I will let Tim Challies fill you in on all the excitement about the so-called “Jesus Tomb,” as he has a good post with some helpful links. Perhaps the most helpful page I have found comes from Pulpit Magazine on “Jesus’ Tomb,” but Ben Witherington on the “Tomb of Jesus” and Michael Spencer’s post which lists lots of resources on the so-called tomb of Jesus are also well worth a look. Justin Taylor as always is great at supplying links and was where I first learnt about the “Jesus Family Tomb“. What I want to do is point out what, to me, is a fundamental error in all the discussion about this. In my reading, no one has really raised this in quite these terms.
One of the reasons for the interest in this is that statisticians have “proven” that the chances of a set of names — Jesus, Joseph, Mary, and Jude — occurring together are very low. I’m sure that the calculations will have worked on an estimate of the frequency of the names. Now, if the frequency of a name is as high as 25% of the population, and it is found together with another name that has a frequency of 10%, then — the argument goes — the likelihood of this occurring is 0.25 times 0.1 which is 0.025 or 2.5%. Thus, in this hypothetical example, the chances would be 2.5 in 100.

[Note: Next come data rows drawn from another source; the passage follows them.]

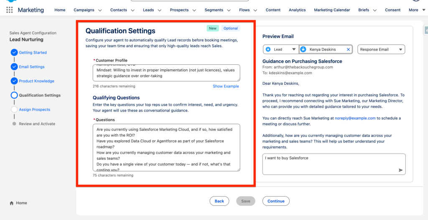Screen dimensions: 428x220
Task: Select the Qualification Settings step circle
Action: (14, 95)
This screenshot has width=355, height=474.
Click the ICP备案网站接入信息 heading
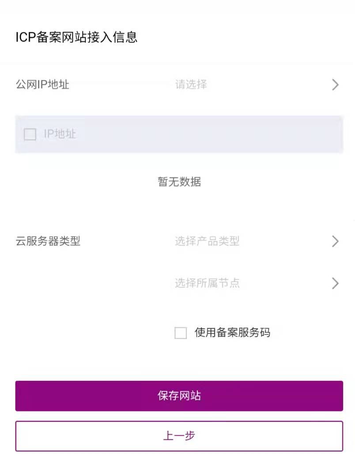(76, 37)
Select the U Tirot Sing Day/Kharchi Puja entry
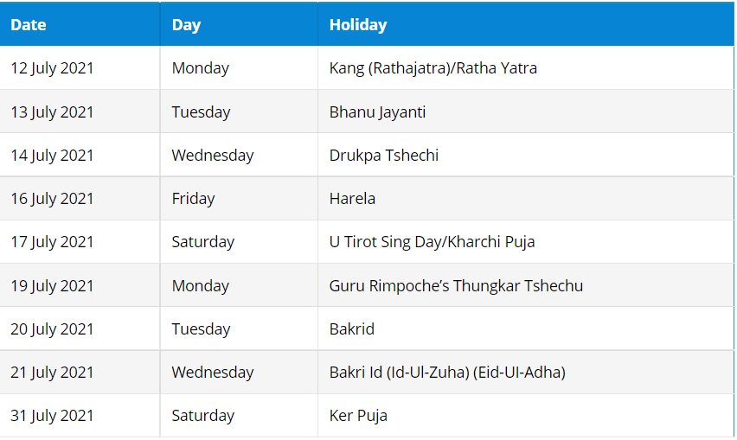Image resolution: width=737 pixels, height=440 pixels. [x=432, y=242]

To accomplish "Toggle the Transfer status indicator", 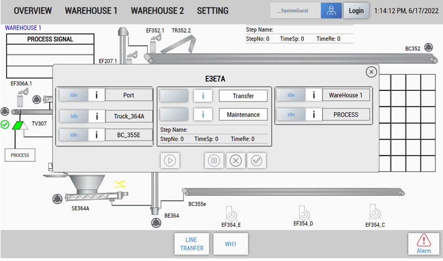I will 174,96.
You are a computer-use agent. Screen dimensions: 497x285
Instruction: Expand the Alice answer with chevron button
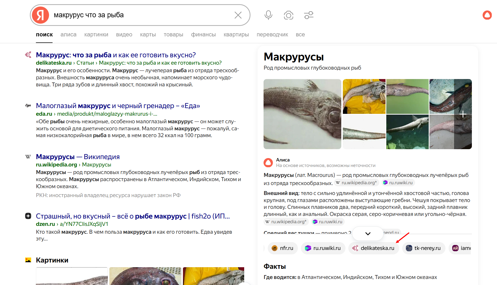pos(368,233)
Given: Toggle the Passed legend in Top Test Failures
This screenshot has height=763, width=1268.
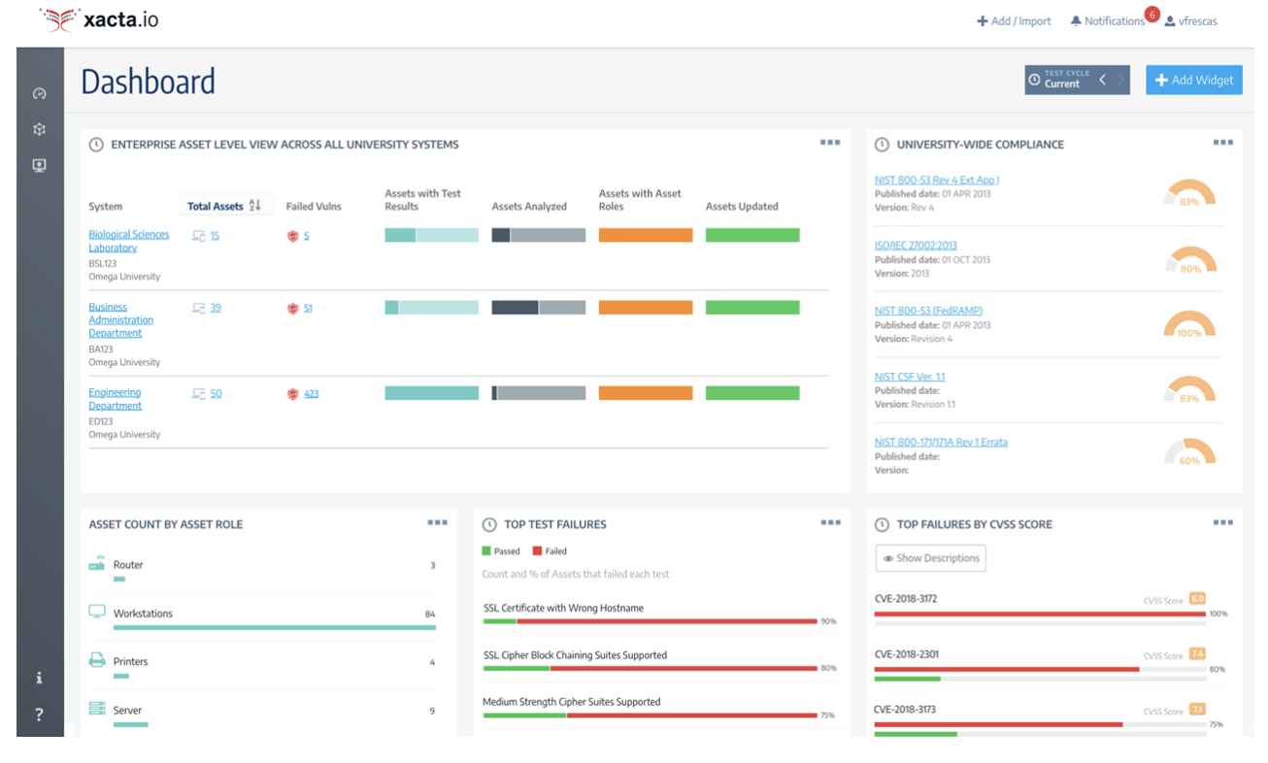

There is a major flaw in this argument when we apply it to some tombs in Israel, which we presumably cannot date with accuracy greater than say twenty or thirty years. (Interestingly, the reports I have seen do not mention the dates of the caskets.) This is because it assumes that the occurrence of each name is by chance, and that the choice of name is unrelated to each other — or in other words it is an “independent” risk.

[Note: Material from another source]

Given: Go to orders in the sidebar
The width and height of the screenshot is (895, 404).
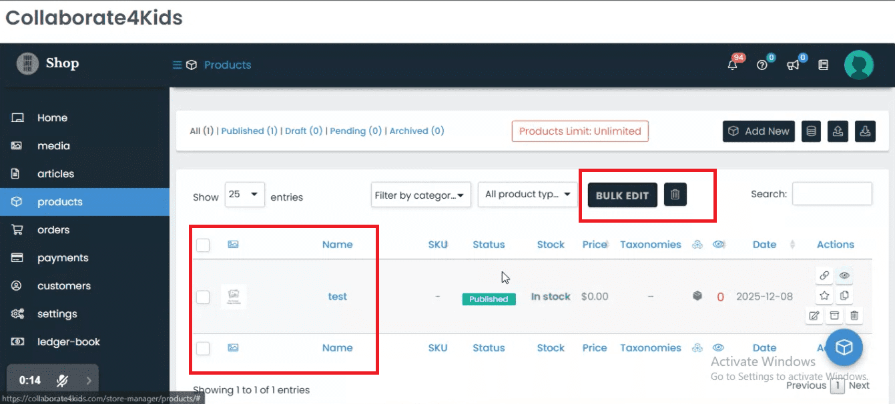Looking at the screenshot, I should pos(53,230).
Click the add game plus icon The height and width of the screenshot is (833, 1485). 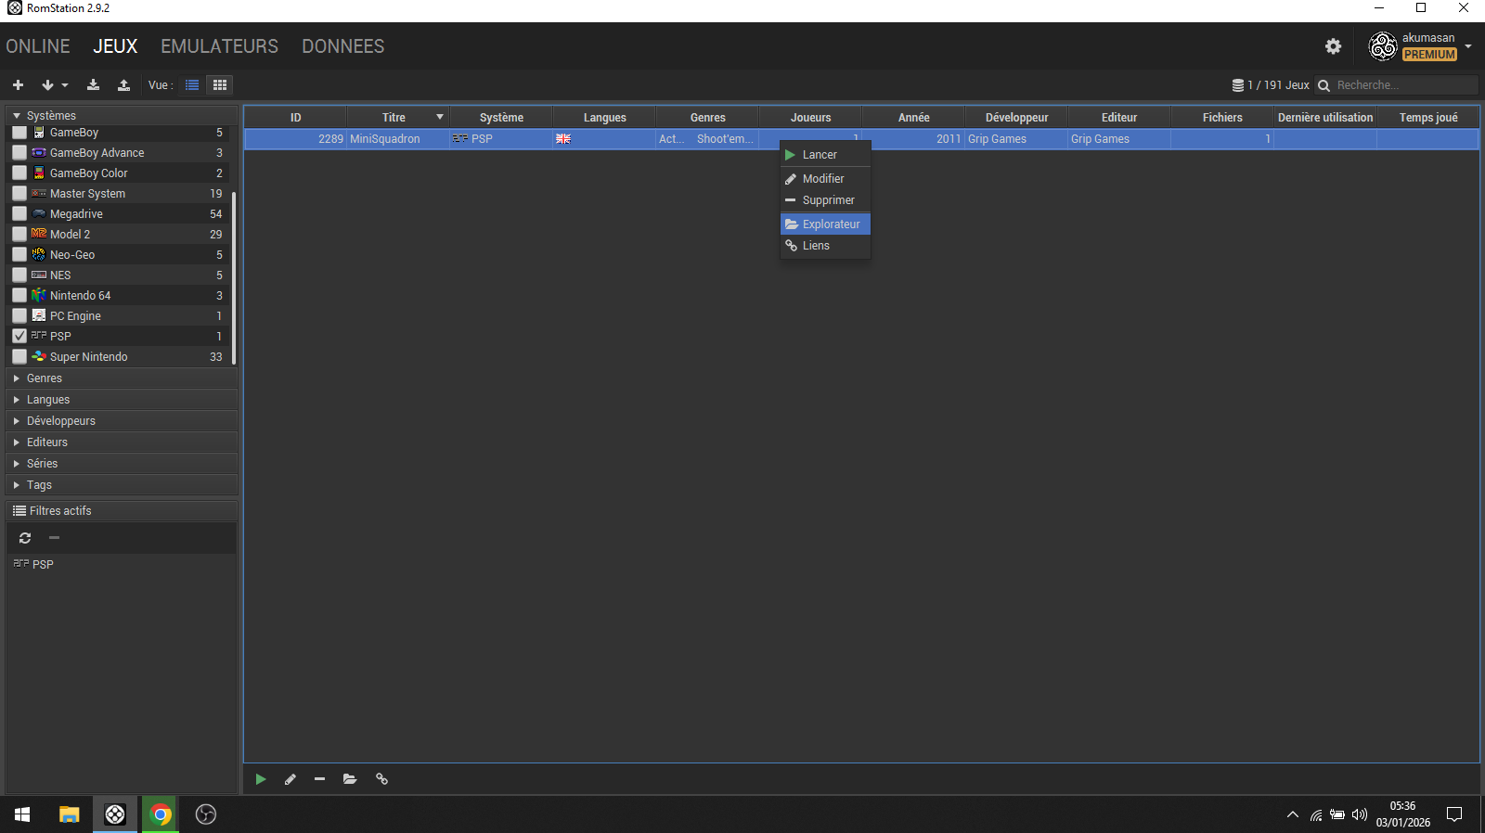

Let me illustrate this with a concrete example. I looked at a website to discover the frequency of certain names in the American population. What we can “deduce” using the logic above is very interesting.
The frequency of the name “George” is 0.00927, whilst the surname Bush has a frequency of 0.0036. Put another way, George appears in 9 out of every 1000 people in the USA and Bush in 3 in 1000. The likelihood of these two names being together is 0.0036 times 0.00927. This gives a likely frequency of the name “George Bush” as only 3 in every 100,000. The likelihood of finding two George Bushes together would therefore be only one in one billion (i.e. the likelihood of one GB squared). Do we therefore conclude as future historians reading the Internet archives in 2000 years’ time that there cannot possibly have been TWO George Bushes who were both presidents? Of course not. The choice of the name George Bush for George W. was in no way “independent” of that of his father — he was obviously named after his father.
Now, imagine our future historian stumbled across this article stating that there was also a George Bush in Iraq. What are the odds of three George Bushes coexisting according to this flawed logic? Well, it drops to only 3 in 100,000 billion! Now we know, therefore, that the chances of three George Bushes coexisting due to chance is infinitesimally small, but they DO exist and they are not the same person. Why is this? Well, it is because these events are not independent of each other – so our statistics become meaningless. The George Bush in Iraq was named after the president who had toppled Sadaam Hussein.
Names are often chosen because of a family member, or because of a famous person or couple with that name, or because they sound nice together. None of these reasons are by chance. Thus, any number of reasons could apply for why these names all appeared together. Could these be relatives of Mary and Joseph named after them? Could they be early Christians who had taken the names in honor of Jesus and his family? Could there have been another famous “Mary and Joseph” who had inspired both the Nazareth and Jerusalem couple to be called by those names and seek each other out? There are just so many unknowns that to allow this finding — even before it has been validated by other researchers — to be seen as debunking the resurrection is just ludicrous. We are told that there have been several other “Jesus son of Joseph” ossuaries found previously anyway. I suspect these remains may either turn out to be a fake or be an early Christian family.